### Kutipan
"""
Jakarta, 30/9/17 (SOL6SUSInews) – Apalah arti sebuah nama. Dan tak pantas juga menilai Cikarang sebatas nama. Pasalnya, mungkin gambaran tentang Cikarang jauh berbeda bagi warga yang belum pernah mengunjunginya. Apalagi yang berada di luar Jawa.
Dari namanya, jangan salah kalau orang beranggapan, Cikarang merupakan daerah ‘berkarang’. Sehingga timbul kesan itu daerah yang non prospektif untuk ekonomi dan bisnis.
Entah apakah nama Cikarang ada hubungannya dengan wilayahnya atau tidak. Namun, menurut beberapa tokoh asli Bekasi (Cikarang berada di teritori Kabupaten Bekasi, Red), dulu memang kawasan itu merupakan hamparan tanah tandus. Sebagian kecil dikelola dengan susah payah sebagai lahan tadah hujan. Dan satu lagi, rata-rata “tak bertuan”, demikian Putra Asli Bekasi yang juga Tokoh Masyarakat Jawa Barat (Jabar), H Moh Amin Fauzi.
Jadi buah bibir
Itu dulu. Tapi kini, jelasnya Cikarang sedang jadi buah bibir. Ya, baik bibir para elite maupun warga di luar Cikarang.
"""
### Ketentuan Soal
Tuliskan kembali tanpa perubahan bagian kutipan tentang Cikarang, mulai dari "Entah apakah nama" sampai "di luar Cikarang.". Item berikut sama sekali tidak berperan di sini.

Item dari sumber data
"""
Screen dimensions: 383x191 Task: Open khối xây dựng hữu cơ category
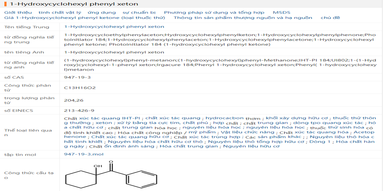point(297,118)
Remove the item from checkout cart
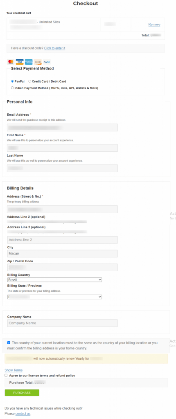Image resolution: width=176 pixels, height=419 pixels. [154, 24]
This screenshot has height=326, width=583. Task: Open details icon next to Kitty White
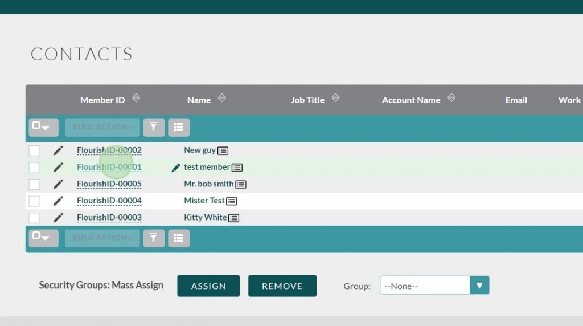(x=234, y=218)
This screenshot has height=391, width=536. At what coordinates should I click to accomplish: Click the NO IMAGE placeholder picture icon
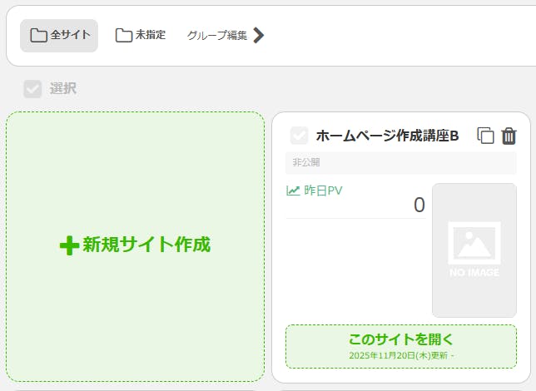coord(474,244)
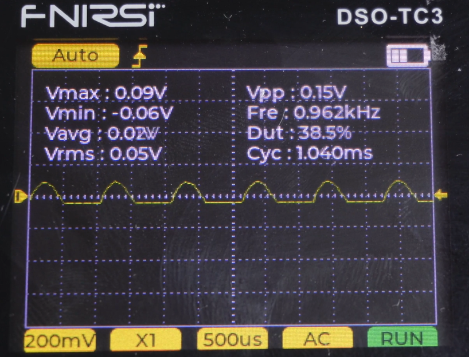469x357 pixels.
Task: Open the X1 probe attenuation setting
Action: coord(146,340)
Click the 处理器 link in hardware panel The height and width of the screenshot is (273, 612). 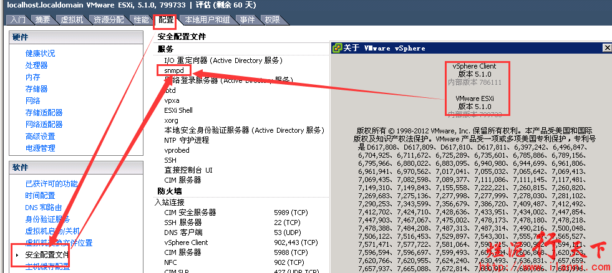click(x=36, y=65)
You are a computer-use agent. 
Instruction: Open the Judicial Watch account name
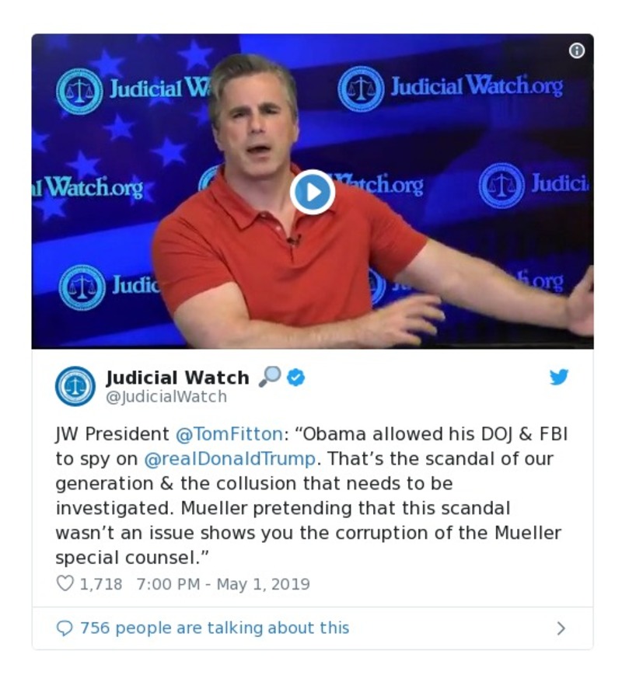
"""
### Hasil di Bawah
Entah apakah nama Cikarang ada hubungannya dengan wilayahnya atau tidak. Namun, menurut beberapa tokoh asli Bekasi (Cikarang berada di teritori Kabupaten Bekasi, Red), dulu memang kawasan itu merupakan hamparan tanah tandus. Sebagian kecil dikelola dengan susah payah sebagai lahan tadah hujan. Dan satu lagi, rata-rata “tak bertuan”, demikian Putra Asli Bekasi yang juga Tokoh Masyarakat Jawa Barat (Jabar), H Moh Amin Fauzi.
Jadi buah bibir
Itu dulu. Tapi kini, jelasnya Cikarang sedang jadi buah bibir. Ya, baik bibir para elite maupun warga di luar Cikarang.